Even before the film had been screened at the festival, it had been picked up for broadcast on French TV by Canal+, and by two distributors – Canada’s Ouat Media and MAD Solutions in the Middle East.

It’s rare for a short film to generate such interest, with few reaching an audience beyond the festival circuit, and so Khalil was clearly excited.

“It was crazy after the announcement that we’d been picked up – I’ve barely slept since,” he says. “Luckily I have two producers, one very technical and one good with contracts. I’m good at festivals and work part time as a festival coordinator, so we’ve been able to delegate.

“We’ll still be going around the world to festivals, hopefully winning lots of awards and hopefully getting more TV stations interested.
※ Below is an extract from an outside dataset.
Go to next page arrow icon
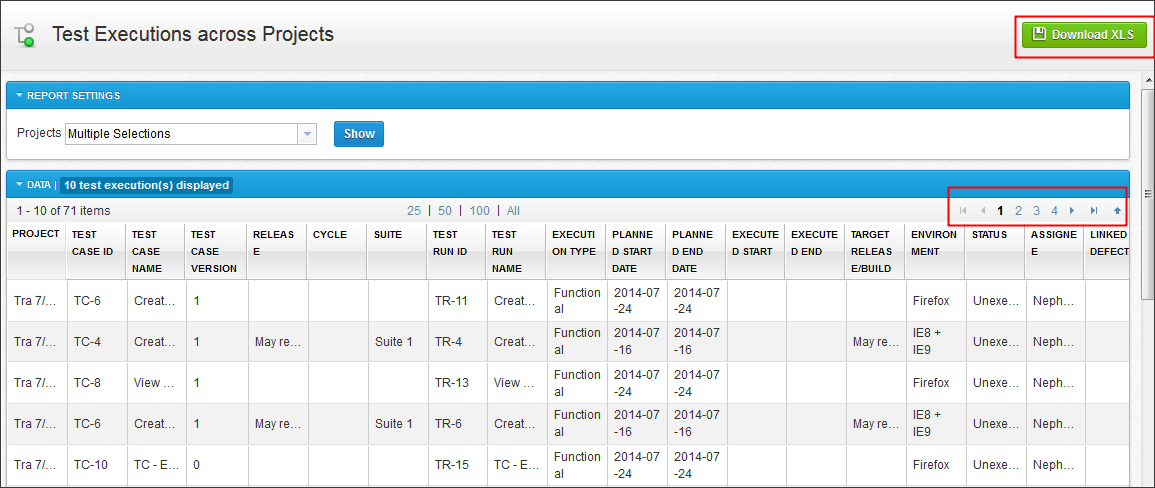1155x488 pixels. point(1072,211)
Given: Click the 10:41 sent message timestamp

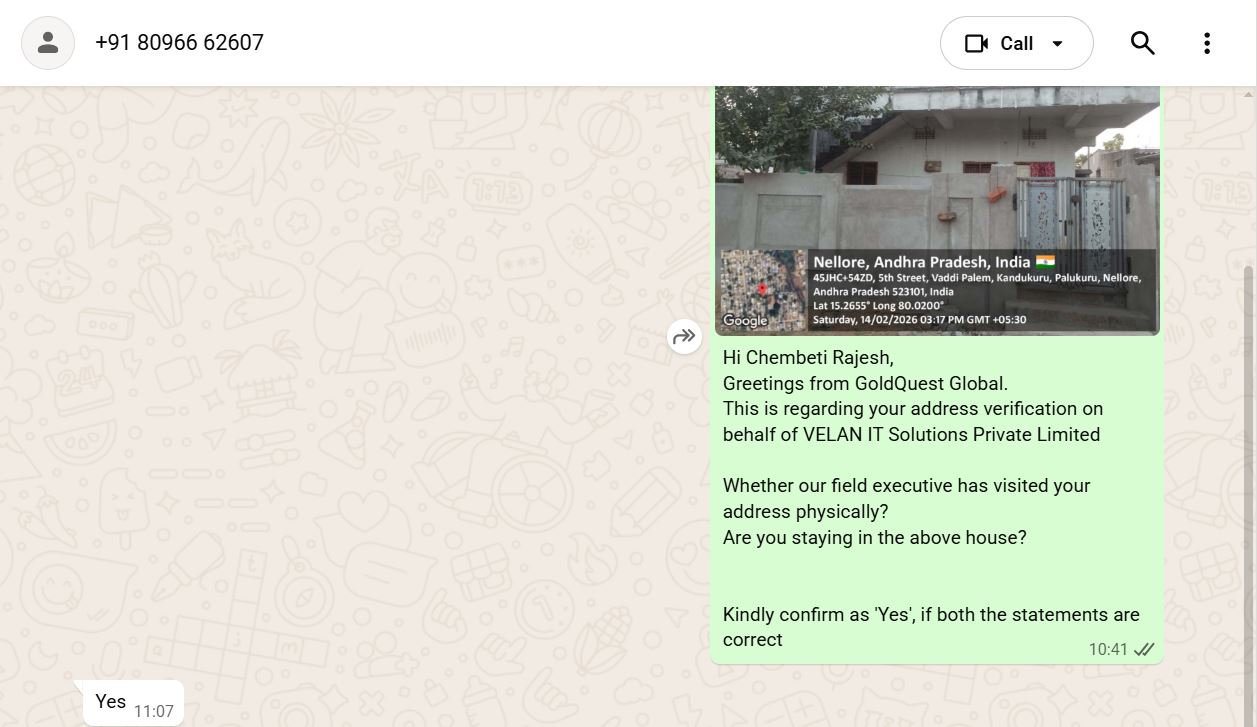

They probably only buy around 20 shorts a year, so festival success is crucial.”

The film is a quirky comedy set in the Palestinian Territories. It tells the story of a family of Israeli settlers who crash into a statue outside a nunnery as they rush home for Sabbath. Stranded with a broken-­down car, they are unable to operate telephones or machinery to call for help, due to the rules of their religion. The nuns in the monastery, meanwhile, have taken a vow of silence, and the film shows, in a humorous way, how the two groups, initially suspicious and distrusting of each other, manage to work together to find a solution.

It's not the first time that Khalil – whose father is Palestinian and whose mother is British – has found a humorous way to explore the situation in Palestine; his 2005 film Ping Pong Revenge was a satirical look at the misery each side has inflicted on the other.

The director feels it is important to bring a humorous perspective to an otherwise incredibly bleak situation.

“It’s definitely important to see another side of Palestine,” he says. “Palestinians have a very good sense of humour – and anyone who suffers around the world has always developed a good sense of humour to alleviate the pain and suffering they go through.

“The film is talking about an absurd situation that could happen any day in Palestine, but if you take a step back it’s actually hilarious. The nuns are living under an occupation of Palestine, but also under the occupation of the rules of their order, the vow of silence.

“Then you have the settlers, who are the occupiers but they’re also occupied by their rules of the ­Sabbath – so when these ­conflicting rules meet, they actually learn that the rules really aren’t that much of a life-and-death situation.

“When you’re not bound by those rules, you can look at them objectively and say: ‘That’s a bit silly.’”

Khalil grew up in Nazareth, where his father was an evangelist preacher, before studying film in the United Kingdom and spending several years working for the BBC, including on the popular Jamie Oliver cookery shows.

Ave Maria is very much a product of his upbringing – and with films such as May in the Summer and the Open Bethlehem project shining a light on the lives of Christians in the Middle East, Khalil agrees that cinema can be a useful tool for educating international audiences.

“Christians in the Middle East have suddenly come on to the international agenda because of what’s been happening, and people are suddenly saying: ‘Hang on’ – they’re not sure what to do.

“The news outlets don’t want to demonise us like they so often do when reporting the Middle East, so now they’re making us victims – but in fact we’ve always been there, we’ve never been segregated and we’ve never felt the need to make our presence known.

“Now when western audiences see nuns walking down the street in Palestine they do a double take, but that’s been normal for us. When you put it in a film and it shows around the world, people notice.

“It can be a useful tool for education, though, unfortunately, it doesn’t really suit the US oil agenda to recognise these things, so they’ll no doubt keep us for when they need us for something else.”

With Ave Maria about to reach a wider, global audience, Khalil hopes it will serve as a calling card for two feature films he has in development.

One, A Gaza Weekend, has already been featured at filmmaking labs at the Torino and Sundance festivals, but the director concedes that it is probably a little too ambitious for him to attract funding with his current CV.

Instead, he is focusing on a “more intimate” foodie film, “harking back to my time working with Jamie Oliver as well as my own love of food”.

With hard-hitting documentaries about Palestine for Al Jazeera in his portfolio, too, Khalil is certainly nothing if not diverse, and it will be worth keeping an eye on his future work.